DATA FOR THIS TASK ▸

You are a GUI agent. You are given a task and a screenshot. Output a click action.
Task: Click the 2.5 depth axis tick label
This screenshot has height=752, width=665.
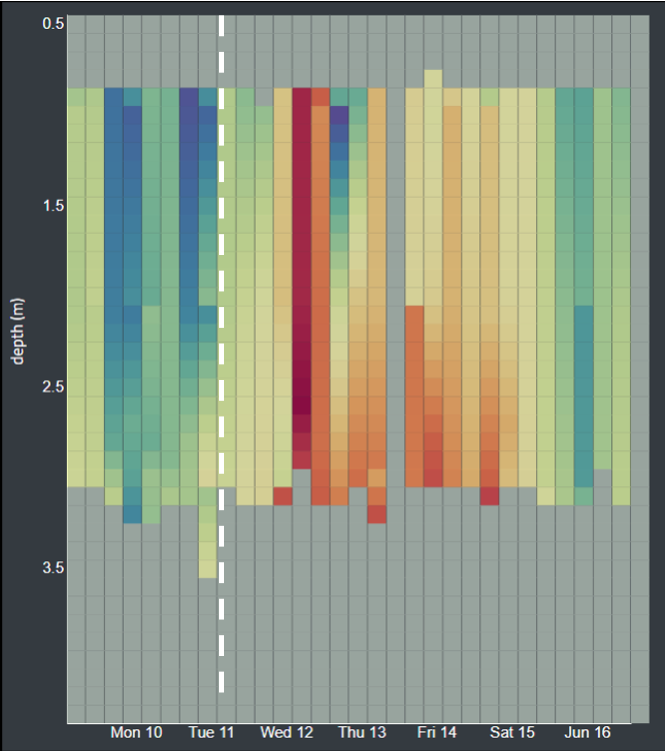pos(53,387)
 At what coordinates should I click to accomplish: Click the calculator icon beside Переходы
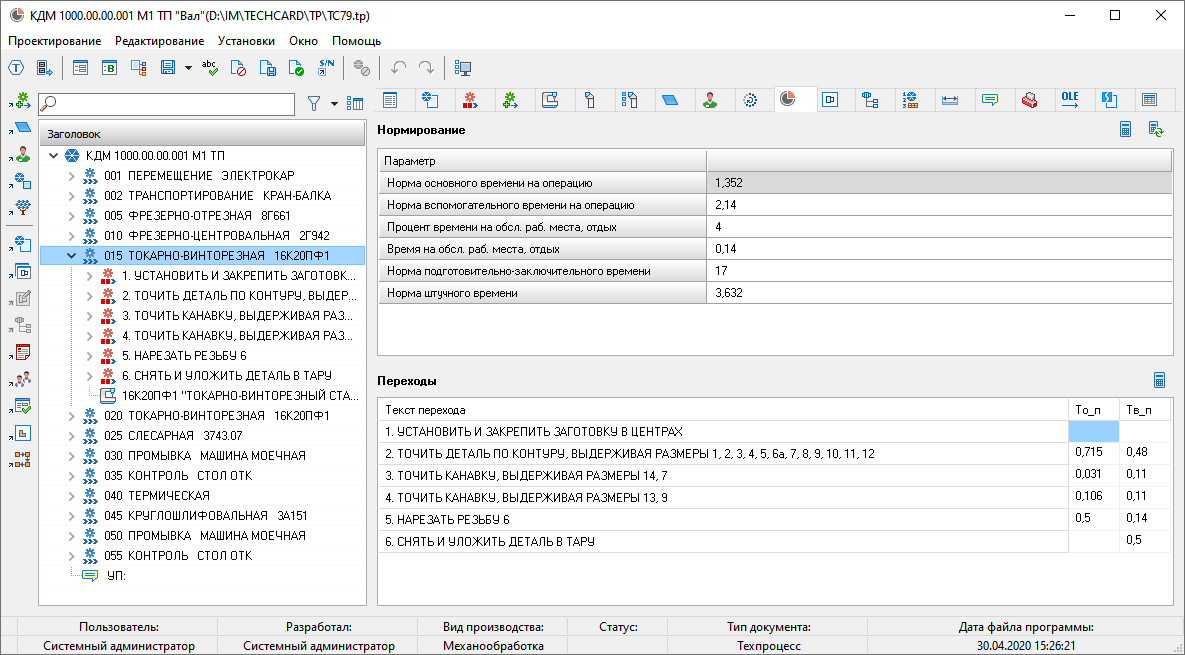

EXERCISE DETAILS ▸ Output every record above exactly, leaving out the pictures.

ANSWER TO THIS TASK ▸
You are a GUI agent. You are given a task and a screenshot. Output a click action.
Task: Click the 2.5 depth axis tick label
This screenshot has height=752, width=665.
pos(53,387)
 At what coordinates should I click to accomplish: Click the calculator icon beside Переходы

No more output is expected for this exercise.